Exercise => Match on the string "chevron" in the entries below and return every matching line.

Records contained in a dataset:

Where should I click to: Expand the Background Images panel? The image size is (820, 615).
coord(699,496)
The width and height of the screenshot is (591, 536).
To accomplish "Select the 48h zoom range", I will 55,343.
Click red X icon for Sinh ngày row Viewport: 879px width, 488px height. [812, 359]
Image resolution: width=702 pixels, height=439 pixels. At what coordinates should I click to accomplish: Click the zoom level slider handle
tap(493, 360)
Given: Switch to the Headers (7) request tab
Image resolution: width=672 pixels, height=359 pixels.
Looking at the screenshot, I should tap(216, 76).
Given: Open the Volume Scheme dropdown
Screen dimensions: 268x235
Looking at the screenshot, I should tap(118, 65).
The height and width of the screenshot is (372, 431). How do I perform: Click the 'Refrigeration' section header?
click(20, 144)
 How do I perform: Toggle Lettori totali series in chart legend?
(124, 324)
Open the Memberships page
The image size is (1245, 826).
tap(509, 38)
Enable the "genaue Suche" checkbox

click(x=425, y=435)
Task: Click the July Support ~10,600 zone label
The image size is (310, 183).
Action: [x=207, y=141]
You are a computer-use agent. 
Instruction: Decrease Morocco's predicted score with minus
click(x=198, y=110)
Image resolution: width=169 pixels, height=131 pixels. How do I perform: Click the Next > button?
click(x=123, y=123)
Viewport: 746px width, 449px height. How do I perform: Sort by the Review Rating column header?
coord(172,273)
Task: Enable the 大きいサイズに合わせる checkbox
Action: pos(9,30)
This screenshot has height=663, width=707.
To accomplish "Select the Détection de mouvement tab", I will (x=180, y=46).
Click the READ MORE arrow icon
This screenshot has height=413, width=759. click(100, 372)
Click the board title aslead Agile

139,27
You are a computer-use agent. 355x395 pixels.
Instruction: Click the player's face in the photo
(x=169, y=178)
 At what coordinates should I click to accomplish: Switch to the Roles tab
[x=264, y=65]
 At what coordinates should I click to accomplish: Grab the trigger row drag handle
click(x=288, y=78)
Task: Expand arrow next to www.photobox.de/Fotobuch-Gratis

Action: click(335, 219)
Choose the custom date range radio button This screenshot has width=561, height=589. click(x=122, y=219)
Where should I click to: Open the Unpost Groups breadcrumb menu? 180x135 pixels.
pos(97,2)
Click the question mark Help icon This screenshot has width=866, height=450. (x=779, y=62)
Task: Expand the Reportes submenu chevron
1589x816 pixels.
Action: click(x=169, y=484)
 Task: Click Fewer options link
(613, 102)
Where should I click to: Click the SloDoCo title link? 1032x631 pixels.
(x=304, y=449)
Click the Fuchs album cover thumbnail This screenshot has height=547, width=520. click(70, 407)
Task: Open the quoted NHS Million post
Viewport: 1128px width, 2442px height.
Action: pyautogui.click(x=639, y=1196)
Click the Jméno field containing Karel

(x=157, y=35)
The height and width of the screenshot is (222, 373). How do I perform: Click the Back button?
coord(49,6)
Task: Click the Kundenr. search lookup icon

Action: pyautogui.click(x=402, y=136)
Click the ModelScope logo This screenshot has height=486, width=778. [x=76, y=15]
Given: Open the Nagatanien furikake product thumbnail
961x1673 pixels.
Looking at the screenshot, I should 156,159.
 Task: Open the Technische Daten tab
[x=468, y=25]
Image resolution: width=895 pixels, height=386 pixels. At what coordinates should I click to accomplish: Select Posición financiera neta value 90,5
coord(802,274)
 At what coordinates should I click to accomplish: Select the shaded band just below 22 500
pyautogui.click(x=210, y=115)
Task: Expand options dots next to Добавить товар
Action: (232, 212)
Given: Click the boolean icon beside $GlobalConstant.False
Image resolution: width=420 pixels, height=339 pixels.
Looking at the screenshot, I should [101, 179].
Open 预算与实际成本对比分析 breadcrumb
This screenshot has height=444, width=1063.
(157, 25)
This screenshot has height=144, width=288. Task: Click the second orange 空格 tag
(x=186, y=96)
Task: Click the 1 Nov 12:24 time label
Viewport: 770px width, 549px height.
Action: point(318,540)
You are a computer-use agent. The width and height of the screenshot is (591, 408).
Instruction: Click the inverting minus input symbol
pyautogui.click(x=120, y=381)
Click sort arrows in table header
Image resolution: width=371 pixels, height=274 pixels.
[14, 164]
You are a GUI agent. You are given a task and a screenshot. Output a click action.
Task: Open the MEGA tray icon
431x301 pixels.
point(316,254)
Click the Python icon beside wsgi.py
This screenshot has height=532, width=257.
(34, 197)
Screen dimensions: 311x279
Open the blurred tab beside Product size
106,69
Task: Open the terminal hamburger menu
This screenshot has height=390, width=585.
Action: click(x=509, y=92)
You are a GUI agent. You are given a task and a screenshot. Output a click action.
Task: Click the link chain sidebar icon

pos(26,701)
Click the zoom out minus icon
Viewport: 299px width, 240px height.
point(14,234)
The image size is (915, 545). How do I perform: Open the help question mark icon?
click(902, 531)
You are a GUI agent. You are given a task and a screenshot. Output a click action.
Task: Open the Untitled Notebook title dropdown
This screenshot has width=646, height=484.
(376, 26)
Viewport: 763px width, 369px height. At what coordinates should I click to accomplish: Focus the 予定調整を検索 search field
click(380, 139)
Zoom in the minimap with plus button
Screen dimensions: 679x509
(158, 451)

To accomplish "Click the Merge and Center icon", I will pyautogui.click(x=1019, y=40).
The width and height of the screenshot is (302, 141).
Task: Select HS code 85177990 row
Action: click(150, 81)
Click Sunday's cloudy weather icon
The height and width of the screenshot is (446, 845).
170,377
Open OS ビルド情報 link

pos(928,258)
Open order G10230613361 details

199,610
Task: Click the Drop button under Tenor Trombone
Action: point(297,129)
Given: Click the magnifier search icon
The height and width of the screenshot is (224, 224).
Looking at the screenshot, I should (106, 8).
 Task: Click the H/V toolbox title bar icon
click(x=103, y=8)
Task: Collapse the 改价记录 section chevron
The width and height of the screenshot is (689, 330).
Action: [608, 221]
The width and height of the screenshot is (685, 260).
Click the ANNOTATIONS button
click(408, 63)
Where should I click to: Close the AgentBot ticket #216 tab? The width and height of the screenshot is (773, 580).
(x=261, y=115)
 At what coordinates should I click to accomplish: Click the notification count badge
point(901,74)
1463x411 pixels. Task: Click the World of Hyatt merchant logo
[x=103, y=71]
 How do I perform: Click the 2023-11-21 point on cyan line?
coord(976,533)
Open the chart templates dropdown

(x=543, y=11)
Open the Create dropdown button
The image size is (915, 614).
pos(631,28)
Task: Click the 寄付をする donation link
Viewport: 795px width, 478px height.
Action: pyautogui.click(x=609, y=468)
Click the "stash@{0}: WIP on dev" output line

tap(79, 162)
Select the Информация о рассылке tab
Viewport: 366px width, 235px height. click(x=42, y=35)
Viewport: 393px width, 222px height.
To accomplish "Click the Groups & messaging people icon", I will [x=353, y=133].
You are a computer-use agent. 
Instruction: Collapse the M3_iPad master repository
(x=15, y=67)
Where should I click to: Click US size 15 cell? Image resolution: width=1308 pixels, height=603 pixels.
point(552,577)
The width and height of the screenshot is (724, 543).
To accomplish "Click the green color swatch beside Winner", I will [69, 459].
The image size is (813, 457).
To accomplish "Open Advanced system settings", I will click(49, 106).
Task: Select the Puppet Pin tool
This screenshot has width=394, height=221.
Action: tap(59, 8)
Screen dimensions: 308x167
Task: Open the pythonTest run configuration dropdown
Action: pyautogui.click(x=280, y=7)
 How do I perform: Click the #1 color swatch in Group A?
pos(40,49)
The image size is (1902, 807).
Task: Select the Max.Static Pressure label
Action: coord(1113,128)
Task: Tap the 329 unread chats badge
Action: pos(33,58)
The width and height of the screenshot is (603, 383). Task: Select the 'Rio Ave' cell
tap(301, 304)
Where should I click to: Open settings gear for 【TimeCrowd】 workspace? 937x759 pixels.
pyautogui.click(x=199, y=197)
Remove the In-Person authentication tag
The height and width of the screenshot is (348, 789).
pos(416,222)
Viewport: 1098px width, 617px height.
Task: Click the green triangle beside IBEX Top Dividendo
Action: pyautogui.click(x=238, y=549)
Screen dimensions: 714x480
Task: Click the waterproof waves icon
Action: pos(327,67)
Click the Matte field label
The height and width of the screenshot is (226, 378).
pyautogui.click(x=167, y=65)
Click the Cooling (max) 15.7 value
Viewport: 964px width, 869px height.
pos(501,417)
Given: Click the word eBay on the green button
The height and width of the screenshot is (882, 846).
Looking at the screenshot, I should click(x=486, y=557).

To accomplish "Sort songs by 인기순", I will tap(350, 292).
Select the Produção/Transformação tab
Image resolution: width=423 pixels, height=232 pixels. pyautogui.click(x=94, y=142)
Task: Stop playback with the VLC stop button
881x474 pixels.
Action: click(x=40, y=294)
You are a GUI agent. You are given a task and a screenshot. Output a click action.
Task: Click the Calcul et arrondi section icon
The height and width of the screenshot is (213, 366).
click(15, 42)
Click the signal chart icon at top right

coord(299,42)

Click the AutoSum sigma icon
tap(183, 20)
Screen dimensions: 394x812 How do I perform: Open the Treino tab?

Result =>
Task: Expand the Reportes submenu chevron
Task: Collapse the 改价记录 section chevron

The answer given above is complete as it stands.